Billie Holiday and her performance of “Strange Fruit,” much beloved by Davis, acts as the frame for David Margolick’s slim text. Expanded from an essay that first appeared in Vanity Fair, Margolick attempts a kind of thick description/reception history of Abel Meeropol’s song and its multiple performances by Holiday. While drawing on recent jazz scholarship—he quotes from Davis’s Blues Legacies, although it’s unclear given other comments whether he’s actually read her or not—Margolick probes what “Strange Fruit” and its atypical anti-lynching text meant to Holiday and to her listeners over the years. I can well imagine that readers of Vanity Fair aren’t keen on footnotes. However, his choice to move to a book venue, with a forward by Hilton Als and other claims to credibility, demands review of his research methodology. Margolick quotes from performers who remember a Holiday performance, for example, but he doesn’t indicate whether he did the interview or took it from another source. To cite another instance, in Margolick’s discussion of the radio censorship of “Strange Fruit,” he mentions a photograph of a recording marked “not for airplay,” but fails to attribute the picture to the Ladyslipper Music Catalogue, a source I steered him to. This sort of inadequate sourcing is pervasive throughout the work, calling into question the quality of the information and validity of Maragolick’s interpretations. Without bibliography or notes, how do we know where and how he came to his material? Of more concern, what other insights and information has he appropriated from the work of others without the expected acknowledgment?

The star here is Sherrie Tucker, and it would be hard to over-praise Swing Shift: “All-Girl” Bands of the 1940s for the way it opens up unexpected terrain and asks fresh new questions. Tucker takes her readers on a literal journey as we join the busloads of female musicians, from the The Prairie View Co-eds to the Sharon Rogers All-Girl Band, who attempted to make the daunting trip from girl musician to professional wage earner during the high times of the 1940s. Meticulously researched and sourced, cogently argued, and generally written with an ear and eye for the general public, it is without a doubt one of the best books on jazz or American music to come out in the last five years. Tucker relies on oral histories, largely without access to recordings, to construct her jazz narrative, as the women at the center of her study rarely attained access to this racially and gender shaped technology of historical legitimacy. And yet her study invests the musicking of these often inaudible performers with more significance and subjects it to more critical scrutiny than does Davis’s with her pages of lyrics as she makes her case for adding these women and their experiences to our accepted history of jazz.

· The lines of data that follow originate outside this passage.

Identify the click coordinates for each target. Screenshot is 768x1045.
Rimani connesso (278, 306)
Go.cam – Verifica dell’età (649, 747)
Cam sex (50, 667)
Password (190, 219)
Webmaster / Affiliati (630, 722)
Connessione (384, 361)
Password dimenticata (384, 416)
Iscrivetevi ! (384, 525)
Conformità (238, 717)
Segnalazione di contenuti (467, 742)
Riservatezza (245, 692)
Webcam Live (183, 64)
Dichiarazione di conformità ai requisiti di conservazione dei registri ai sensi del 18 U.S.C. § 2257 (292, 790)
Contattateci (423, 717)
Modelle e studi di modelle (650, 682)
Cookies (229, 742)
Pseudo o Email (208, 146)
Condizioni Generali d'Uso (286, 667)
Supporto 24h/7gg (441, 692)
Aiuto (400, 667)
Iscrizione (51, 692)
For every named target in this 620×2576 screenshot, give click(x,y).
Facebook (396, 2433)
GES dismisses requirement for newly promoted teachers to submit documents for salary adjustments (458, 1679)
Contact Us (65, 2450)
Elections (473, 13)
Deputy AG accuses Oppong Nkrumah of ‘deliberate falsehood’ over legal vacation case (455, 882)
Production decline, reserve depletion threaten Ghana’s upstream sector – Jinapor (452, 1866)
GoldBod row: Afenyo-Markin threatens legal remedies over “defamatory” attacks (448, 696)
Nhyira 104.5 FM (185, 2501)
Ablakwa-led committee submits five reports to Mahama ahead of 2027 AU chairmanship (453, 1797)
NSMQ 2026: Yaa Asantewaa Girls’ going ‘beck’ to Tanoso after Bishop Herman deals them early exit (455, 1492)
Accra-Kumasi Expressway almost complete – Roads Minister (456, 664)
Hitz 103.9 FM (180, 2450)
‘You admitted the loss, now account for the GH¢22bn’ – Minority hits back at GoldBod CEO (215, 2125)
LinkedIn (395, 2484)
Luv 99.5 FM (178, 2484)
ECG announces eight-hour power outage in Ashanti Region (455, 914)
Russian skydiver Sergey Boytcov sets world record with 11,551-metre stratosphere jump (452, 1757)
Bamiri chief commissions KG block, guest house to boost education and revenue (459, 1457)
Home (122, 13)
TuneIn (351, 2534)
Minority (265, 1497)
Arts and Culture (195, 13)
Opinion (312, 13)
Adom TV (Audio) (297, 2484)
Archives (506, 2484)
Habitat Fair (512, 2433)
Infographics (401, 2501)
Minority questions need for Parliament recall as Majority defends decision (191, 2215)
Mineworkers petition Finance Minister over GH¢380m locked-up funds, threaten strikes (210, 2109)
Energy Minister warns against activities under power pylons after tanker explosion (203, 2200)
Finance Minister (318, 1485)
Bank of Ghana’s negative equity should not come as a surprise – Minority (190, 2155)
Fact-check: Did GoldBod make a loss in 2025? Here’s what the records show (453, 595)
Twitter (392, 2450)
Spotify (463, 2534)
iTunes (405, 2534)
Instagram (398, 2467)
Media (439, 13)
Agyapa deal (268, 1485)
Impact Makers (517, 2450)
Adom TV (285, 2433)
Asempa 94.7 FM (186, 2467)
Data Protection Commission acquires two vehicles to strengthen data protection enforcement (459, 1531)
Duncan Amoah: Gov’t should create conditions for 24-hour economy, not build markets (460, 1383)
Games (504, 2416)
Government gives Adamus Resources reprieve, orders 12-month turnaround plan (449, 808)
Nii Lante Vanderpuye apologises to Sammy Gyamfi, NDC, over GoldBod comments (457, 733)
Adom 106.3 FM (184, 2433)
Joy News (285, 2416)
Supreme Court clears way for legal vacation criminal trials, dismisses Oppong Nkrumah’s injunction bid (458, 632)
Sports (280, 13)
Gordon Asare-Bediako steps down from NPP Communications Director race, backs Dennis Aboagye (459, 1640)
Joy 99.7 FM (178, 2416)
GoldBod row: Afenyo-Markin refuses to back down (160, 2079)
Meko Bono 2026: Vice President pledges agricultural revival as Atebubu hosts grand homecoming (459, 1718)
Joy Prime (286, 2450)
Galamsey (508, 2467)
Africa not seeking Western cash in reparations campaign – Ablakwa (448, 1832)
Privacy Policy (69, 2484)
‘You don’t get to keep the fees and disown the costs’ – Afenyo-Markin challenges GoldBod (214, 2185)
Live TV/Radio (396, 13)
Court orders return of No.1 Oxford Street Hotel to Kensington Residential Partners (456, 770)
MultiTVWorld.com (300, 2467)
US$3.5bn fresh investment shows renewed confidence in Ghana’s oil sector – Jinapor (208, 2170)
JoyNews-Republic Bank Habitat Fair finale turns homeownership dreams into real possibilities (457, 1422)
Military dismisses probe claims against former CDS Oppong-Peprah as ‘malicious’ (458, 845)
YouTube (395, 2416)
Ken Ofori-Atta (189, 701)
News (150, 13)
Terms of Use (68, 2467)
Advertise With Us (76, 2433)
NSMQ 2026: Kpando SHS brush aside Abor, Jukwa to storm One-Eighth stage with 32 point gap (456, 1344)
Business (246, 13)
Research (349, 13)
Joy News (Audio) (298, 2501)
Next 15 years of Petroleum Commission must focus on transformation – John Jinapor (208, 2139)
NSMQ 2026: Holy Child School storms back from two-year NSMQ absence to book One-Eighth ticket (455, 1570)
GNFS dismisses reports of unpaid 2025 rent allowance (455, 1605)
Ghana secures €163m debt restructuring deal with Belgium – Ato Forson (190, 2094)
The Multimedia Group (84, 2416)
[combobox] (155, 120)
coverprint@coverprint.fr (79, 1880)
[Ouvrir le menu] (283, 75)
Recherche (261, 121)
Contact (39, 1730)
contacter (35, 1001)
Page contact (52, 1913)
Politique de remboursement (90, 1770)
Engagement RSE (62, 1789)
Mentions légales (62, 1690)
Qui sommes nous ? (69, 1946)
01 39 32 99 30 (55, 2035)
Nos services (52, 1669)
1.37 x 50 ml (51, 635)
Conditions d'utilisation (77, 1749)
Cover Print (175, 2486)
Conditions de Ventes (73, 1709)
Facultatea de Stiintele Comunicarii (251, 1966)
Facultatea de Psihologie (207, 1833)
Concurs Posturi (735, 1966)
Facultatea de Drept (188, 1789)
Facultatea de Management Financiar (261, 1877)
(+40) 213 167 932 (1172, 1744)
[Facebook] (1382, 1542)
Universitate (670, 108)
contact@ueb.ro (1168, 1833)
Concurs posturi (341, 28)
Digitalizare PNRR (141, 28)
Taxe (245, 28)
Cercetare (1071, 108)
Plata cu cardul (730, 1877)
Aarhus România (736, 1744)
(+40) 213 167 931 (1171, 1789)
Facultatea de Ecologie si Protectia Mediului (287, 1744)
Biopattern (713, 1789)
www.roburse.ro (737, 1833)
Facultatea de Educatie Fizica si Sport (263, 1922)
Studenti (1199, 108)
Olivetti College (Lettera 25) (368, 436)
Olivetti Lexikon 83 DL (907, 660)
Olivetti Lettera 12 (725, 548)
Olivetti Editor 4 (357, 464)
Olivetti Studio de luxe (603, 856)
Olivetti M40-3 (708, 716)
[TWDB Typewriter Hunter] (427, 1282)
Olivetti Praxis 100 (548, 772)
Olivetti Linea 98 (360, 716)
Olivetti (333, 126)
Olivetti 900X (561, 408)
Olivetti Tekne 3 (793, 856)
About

After an opening chapter dealing head-on with the erasure of women from the dominant studies of jazz and the role of women workers and the wartime “swing shift,” Tucker begins her case studies with Phil Spitalny and His Hour of Charm Orchestra. After cheering her brilliant critique of jazz scholarship, I wondered about the choice of Phil Spitalny and his ensemble. Here was a group I’d long heard about, but had never given much thought to, content to accept the dominant view that these musicians were irrelevant. Tucker’s analysis brought me up short and forced me to face my own questionable presumptions about the musical activities of Spitalny’s talented musicians, who undertook their work with the utmost seriousness of purpose. In her refusal to take anything for granted, especially the high-stakes of leisure time activities and entertainment, Tucker repeatedly immerses the reader in the multiple contradictions of “girl” musicians and working women, of sounding “black” and looking “white,” of maintaining femininity and demanding equity, of going on the road and staying home, and of what wartime work meant for women and for men. This is a crucial book for anyone interested in the complicated workings of American popular musical life. No one should miss this bus ride.